At the time he joined the squadron, it operated de Havilland Mosquito fighter-bombers on nighttime missions to mainland Europe, targeting enemy airfields and launching sites for V-1 rockets, but by the middle of the year it was also flying daytime operations. On 16 June 1944, Herrick and his Polish navigator flew a mission during the day to German-occupied Denmark, targeting a Luftwaffe airfield at Aalborg. They were accompanied by Wing Commander John Braham in his own Mosquito, flying as a pair until Braham separated to proceed to his objective. As Herrick approached the Jutland coast, his Mosquito was attacked by a Focke-Wulf Fw 190 flown by Leutnant Robert Spreckels. Although Herrick and his navigator bailed out when their aircraft was shot down, they were too low for their parachutes to open and were killed. Herrick landed in the sea and his body washed ashore two weeks later. Spreckels later shot down Braham, who became a prisoner of war. Interrogated by Spreckels, he was reportedly advised that Herrick had made a good account of himself before being shot down.

Herrick is credited with shooting down six aircraft and sharing in two other aircraft destroyed and two damaged. He is buried in the Commonwealth War Graves Commission's section of the Frederikshavn Cemetery in Denmark.

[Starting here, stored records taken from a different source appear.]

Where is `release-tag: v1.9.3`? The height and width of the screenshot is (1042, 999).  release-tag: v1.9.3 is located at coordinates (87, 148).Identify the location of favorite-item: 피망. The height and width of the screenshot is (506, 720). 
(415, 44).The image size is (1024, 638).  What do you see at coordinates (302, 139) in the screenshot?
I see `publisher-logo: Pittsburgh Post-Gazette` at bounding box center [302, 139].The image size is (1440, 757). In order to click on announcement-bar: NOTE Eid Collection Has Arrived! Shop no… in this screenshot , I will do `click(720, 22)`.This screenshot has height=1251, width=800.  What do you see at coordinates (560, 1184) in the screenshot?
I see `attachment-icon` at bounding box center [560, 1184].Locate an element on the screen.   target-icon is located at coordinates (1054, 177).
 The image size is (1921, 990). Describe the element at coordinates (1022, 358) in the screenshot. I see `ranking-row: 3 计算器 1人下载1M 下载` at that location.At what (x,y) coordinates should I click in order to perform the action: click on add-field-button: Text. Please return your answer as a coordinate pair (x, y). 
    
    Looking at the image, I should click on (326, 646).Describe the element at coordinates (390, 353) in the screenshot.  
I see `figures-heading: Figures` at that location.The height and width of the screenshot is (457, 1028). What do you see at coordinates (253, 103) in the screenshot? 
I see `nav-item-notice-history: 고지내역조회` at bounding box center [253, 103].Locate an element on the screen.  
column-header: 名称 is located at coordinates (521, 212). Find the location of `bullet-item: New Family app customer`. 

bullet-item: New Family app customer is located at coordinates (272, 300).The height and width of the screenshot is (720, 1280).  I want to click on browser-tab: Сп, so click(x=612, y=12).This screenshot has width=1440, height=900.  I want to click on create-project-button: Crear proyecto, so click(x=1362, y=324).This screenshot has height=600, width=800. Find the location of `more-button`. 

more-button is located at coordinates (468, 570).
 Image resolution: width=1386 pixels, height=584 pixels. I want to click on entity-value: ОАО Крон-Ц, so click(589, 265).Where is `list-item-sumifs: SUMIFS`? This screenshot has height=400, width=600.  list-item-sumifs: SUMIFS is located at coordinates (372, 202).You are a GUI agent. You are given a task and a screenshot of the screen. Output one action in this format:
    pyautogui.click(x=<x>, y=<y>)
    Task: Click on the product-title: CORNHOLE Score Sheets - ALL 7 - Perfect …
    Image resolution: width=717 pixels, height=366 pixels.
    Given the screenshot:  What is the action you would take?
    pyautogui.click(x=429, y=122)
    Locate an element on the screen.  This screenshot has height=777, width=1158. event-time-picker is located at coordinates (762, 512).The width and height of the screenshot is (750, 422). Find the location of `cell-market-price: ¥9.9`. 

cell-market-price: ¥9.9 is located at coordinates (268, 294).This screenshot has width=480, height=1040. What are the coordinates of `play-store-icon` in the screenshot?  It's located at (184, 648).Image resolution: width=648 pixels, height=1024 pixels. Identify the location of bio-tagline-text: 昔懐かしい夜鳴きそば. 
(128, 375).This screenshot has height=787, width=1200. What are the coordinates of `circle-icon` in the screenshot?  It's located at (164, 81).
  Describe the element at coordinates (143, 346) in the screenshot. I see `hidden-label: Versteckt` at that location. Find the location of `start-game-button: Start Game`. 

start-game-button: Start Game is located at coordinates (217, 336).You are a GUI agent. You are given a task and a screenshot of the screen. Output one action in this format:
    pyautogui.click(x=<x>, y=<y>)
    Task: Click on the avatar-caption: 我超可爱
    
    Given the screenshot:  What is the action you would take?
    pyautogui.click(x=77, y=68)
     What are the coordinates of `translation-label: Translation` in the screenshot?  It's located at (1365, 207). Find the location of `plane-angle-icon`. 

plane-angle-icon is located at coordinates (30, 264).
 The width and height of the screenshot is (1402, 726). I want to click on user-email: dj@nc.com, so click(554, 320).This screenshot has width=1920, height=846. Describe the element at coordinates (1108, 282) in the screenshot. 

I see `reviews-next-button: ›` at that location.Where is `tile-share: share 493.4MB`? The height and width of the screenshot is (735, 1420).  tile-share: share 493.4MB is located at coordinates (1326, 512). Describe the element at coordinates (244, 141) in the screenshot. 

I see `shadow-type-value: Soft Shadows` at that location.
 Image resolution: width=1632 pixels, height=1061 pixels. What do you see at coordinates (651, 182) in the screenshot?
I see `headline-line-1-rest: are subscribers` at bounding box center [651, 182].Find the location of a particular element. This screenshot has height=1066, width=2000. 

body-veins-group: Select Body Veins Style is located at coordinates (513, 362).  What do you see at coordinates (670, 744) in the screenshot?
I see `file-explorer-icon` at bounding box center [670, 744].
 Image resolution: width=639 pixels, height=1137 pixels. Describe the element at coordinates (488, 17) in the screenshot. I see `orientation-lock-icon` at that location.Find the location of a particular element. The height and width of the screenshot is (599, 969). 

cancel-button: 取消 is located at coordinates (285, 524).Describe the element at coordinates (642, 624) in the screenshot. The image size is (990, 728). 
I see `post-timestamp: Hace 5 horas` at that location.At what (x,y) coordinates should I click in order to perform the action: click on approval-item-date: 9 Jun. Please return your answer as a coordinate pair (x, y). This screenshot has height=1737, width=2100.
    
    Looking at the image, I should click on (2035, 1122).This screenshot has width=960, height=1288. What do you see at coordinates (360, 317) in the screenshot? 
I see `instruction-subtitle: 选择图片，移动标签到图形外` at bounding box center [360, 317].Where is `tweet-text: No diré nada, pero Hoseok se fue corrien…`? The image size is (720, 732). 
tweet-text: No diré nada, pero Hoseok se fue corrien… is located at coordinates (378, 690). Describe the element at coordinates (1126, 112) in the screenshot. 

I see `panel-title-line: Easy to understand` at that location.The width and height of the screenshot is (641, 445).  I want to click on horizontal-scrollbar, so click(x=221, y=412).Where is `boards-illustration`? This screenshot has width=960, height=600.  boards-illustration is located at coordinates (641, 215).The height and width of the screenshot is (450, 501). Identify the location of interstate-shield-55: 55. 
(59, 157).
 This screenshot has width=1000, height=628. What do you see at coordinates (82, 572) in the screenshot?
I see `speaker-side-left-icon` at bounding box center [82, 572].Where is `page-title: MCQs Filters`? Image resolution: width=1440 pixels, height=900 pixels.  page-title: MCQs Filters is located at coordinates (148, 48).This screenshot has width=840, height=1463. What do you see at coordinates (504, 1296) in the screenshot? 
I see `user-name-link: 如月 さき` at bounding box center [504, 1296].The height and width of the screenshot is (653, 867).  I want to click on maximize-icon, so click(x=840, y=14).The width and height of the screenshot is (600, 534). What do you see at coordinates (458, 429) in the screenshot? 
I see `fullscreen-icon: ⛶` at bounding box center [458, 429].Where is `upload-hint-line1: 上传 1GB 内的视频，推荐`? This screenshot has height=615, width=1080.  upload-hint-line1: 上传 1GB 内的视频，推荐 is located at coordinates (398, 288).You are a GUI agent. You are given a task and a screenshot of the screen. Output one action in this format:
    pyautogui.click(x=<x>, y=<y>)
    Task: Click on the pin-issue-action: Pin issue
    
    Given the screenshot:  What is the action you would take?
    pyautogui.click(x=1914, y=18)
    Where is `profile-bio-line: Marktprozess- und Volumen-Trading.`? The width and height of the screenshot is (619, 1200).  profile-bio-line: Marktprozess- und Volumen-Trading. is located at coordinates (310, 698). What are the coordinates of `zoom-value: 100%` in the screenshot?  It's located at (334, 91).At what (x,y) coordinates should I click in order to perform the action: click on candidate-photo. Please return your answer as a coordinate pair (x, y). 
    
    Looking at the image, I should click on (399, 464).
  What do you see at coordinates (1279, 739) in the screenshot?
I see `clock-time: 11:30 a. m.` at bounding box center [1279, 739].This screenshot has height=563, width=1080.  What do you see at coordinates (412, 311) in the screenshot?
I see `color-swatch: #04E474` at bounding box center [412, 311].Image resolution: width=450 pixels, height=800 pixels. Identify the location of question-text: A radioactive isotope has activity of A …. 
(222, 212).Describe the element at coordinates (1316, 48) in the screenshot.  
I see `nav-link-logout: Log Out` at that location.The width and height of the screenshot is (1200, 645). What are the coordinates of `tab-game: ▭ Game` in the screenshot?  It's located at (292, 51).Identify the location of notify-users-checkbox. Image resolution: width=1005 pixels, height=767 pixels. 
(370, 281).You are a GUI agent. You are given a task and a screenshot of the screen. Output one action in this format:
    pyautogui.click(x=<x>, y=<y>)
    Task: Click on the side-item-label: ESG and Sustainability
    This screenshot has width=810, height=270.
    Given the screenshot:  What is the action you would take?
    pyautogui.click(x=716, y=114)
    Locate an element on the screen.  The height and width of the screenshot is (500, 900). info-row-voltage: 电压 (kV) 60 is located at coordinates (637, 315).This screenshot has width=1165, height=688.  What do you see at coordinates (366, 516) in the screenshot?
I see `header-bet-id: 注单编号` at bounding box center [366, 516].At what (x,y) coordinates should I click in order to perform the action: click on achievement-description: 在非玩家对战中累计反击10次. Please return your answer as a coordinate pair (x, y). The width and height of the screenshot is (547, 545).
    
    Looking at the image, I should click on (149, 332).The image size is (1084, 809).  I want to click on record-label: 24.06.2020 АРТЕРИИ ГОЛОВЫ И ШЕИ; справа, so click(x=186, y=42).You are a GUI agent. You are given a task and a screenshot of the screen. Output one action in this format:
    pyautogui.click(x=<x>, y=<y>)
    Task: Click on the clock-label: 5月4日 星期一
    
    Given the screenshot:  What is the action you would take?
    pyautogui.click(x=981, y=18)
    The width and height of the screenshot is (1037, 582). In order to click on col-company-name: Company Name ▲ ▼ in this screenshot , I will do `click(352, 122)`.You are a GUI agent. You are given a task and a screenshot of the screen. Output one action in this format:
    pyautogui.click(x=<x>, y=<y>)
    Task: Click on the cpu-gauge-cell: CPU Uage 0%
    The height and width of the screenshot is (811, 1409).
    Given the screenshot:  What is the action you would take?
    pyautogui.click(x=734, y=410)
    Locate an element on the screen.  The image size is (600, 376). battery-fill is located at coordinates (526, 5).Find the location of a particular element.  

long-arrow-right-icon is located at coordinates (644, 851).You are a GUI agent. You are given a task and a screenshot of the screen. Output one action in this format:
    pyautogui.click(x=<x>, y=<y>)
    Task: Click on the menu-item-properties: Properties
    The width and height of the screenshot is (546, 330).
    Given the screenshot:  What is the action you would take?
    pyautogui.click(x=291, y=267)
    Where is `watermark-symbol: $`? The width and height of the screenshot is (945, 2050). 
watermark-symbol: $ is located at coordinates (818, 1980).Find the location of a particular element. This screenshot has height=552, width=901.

The month after Herrick's death, it was announced that he was to be awarded the United States Air Medal for his services in the Solomon Islands; the medal was formally presented to his parents at Wellington in June 1945 by Captain Lloyd Gray, the naval attache at the United States Embassy. The citation specifically noted his exploits in the Solomon Islands area during the period of May to June 1943. Two of his brothers also served in the RAF; both died on flying operations in the early years of the war. An aunt, Ruth Herrick, played a key role in the establishment of the Women's Royal New Zealand Naval Service.